## RECORDED INFORMATION

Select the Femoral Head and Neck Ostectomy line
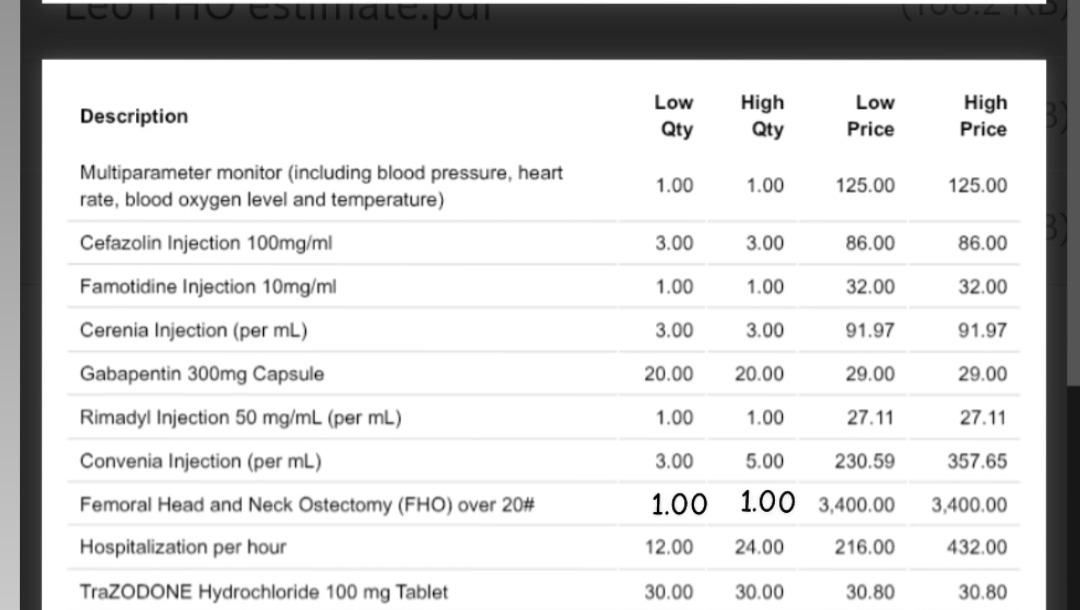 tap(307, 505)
...
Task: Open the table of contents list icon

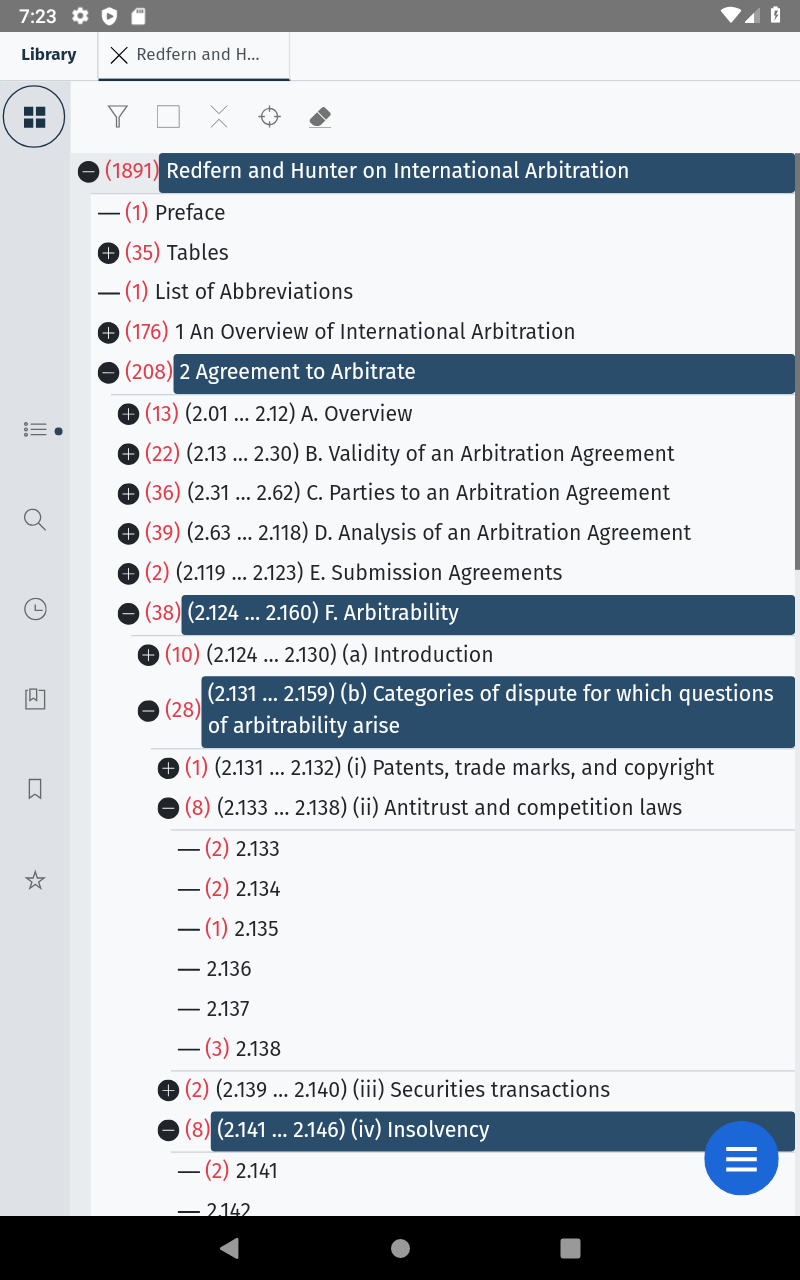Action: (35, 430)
--
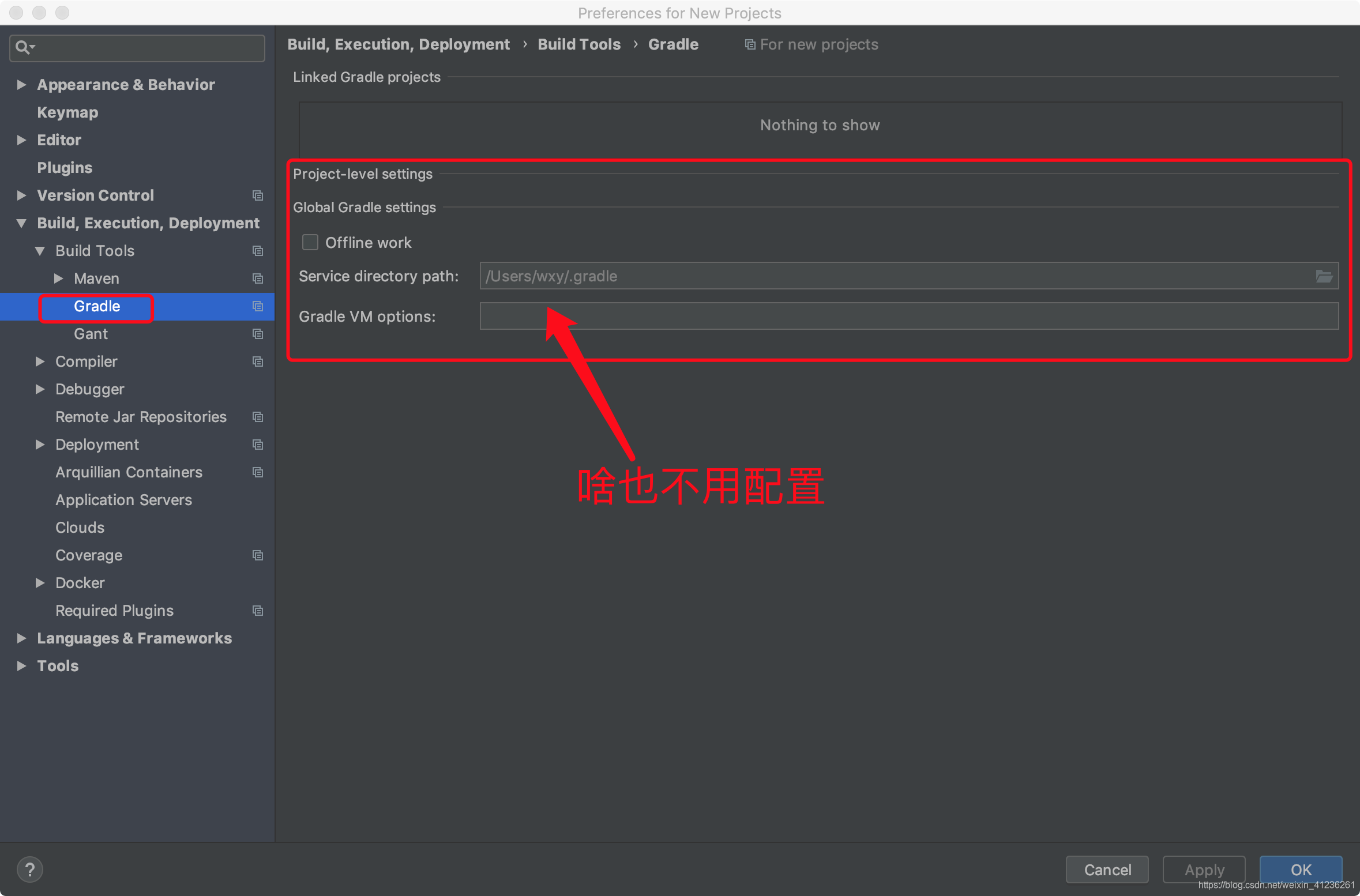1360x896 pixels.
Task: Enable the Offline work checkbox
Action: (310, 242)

## EXERCISE AIM
Swap "Offline work" for "Auto-save" in the records, covering everything from the line containing "1360x896 pixels." down to the line containing "Action: (310, 242)", both included, and leave all other text unchanged. Give only those lines, without the pictures.

## WRITTEN RESPONSE
1360x896 pixels.
Task: Enable the Auto-save checkbox
Action: (310, 242)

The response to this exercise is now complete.